**Tarea asignada**
Por favor, transcribe literalmente un fragmento del texto sobre López Obrador: empieza en las palabras "Andrés Manuel tuvo" y detente después de "su derrota anticipada.".

**Texto de lectura**
========================

López Obrador conoce bien cómo gobernaron los autoritarios de otras épocas, porque los padeció siendo militante del PRI y opositor. Por ejemplo, Salvador Neme Castillo, el gobernador de Tabasco que al negarle en 1987 una candidatura a la presidencia municipal de Macuspana, lo obligó a iniciar la carrera y crear el personaje que es hoy; o Carlos Salinas de Gortari, que intentó coartarlo en más de una ocasión vía Manuel Camacho y Marcelo Ebrard, quienes se conformaron con negociar con líderes por debajo de la línea de mando de AMLO, que hoy ni siquiera forman parte del equipo del presidente.
Andrés Manuel tuvo un aprendizaje de tres décadas en la oposición para comprender, como ahora lo demuestra, que en México puede subsistir un proyecto político necesitado de cierta dosis autoritaria si se mantiene cercanía con el pueblo. Parece una perversidad, pero es pragmatismo puro. Por eso sus conferencias de prensa mañaneras que desquician a sus adversarios, y por eso su discurso como si estuviera todavía en campaña, con base a frases elementales, comprensibles para cualquiera; y por eso la descalificación burlona de la oposición, a quienes les decreta (una remembranza evangélica) su derrota anticipada.
Lo menciona poco, de hecho quizá sólo lo ha hecho en la entrevista que dio a Enrique Krauze para el ensayo de 2006 “El Mesías Tropical”, pero a López Obrador lo seduce la mano dura de un personaje llamado Tomás Garrido Canabal. Ese parece ser su modelo a seguir hoy que gobierna desde Palacio Nacional: un político de principios del siglo pasado que se impuso durante al menos tres períodos de gobierno en Tabasco, sea como gobernador o como una especie de líder moral de un movimiento de transformación regional inspirado en el socialismo, en la organización popular, campesina y obrera a través de cooperativas y “ligas de resistencia”, y en la educación “racionalista”.
Como López Obrador, que culpa de todo a “la mafia del poder” y a la corrupción, Garrido Canabal combatió contra dos enemigos que consideraba “el cáncer” de la sociedad de esos tiempos: la religión católica y el alcoholismo, y contra ellos desató una política autoritaria, totalmente restrictiva de las libertades ciudadanas, que para sorpresa de muchos estudiosos de la historia contó con un amplio respaldo social y generó una simpatía hacia su figura, que se mantiene hasta nuestros días.
El autoritarismo garridista organizó no un partido, sino una especie de grupos de defensa de su proyecto político, fanáticos garridistas llamados los “camisas rojas”, de evocación stalinista, y promovió a través de la “nueva conciencia social” que el pueblo bueno y ese grupo, destruyeran decenas de templos católicos y figuras religiosas, al tiempo que el gobierno habría en esos sitios escuelas públicas y cambiaba de nombre a pueblos, rancherías y ciudades. Por ejemplo, la capital de Tabasco dejó de llamarse San Juan Bautista y a partir de entonces se le conoce como Villahermosa.

========================

**Entradas guardadas**
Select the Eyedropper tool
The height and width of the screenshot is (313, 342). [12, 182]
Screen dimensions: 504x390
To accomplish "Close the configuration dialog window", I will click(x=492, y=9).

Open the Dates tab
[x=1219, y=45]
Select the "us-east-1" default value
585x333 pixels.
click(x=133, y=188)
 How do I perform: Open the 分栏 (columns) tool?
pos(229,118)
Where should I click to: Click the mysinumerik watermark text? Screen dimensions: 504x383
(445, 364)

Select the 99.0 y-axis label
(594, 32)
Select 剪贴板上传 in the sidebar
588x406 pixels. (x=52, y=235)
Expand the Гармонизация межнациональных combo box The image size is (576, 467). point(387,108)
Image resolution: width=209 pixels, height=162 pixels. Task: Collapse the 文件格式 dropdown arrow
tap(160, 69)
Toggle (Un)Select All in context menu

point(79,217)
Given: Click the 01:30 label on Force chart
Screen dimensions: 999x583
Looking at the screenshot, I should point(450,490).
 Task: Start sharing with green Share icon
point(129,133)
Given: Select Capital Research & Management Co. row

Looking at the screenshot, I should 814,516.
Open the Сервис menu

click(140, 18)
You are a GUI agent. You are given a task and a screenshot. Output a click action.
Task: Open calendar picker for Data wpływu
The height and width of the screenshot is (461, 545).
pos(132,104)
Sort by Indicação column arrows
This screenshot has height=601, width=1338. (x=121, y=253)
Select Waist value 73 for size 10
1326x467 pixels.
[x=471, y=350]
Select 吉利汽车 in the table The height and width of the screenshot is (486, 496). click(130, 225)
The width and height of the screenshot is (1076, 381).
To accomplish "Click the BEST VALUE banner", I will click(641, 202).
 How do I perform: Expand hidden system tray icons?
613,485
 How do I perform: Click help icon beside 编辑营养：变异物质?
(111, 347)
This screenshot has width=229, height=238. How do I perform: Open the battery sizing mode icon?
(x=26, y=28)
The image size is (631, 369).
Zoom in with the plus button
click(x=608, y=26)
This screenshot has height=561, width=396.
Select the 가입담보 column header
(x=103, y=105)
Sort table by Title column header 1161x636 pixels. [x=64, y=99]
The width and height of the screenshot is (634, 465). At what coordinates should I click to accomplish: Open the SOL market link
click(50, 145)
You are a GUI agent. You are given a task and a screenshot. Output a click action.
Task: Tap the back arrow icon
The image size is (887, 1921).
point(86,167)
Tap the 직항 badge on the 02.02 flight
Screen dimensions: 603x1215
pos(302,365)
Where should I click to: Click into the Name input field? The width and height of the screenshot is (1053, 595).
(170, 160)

========================

**Respuesta del ejercicio**
Andrés Manuel tuvo un aprendizaje de tres décadas en la oposición para comprender, como ahora lo demuestra, que en México puede subsistir un proyecto político necesitado de cierta dosis autoritaria si se mantiene cercanía con el pueblo. Parece una perversidad, pero es pragmatismo puro. Por eso sus conferencias de prensa mañaneras que desquician a sus adversarios, y por eso su discurso como si estuviera todavía en campaña, con base a frases elementales, comprensibles para cualquiera; y por eso la descalificación burlona de la oposición, a quienes les decreta (una remembranza evangélica) su derrota anticipada.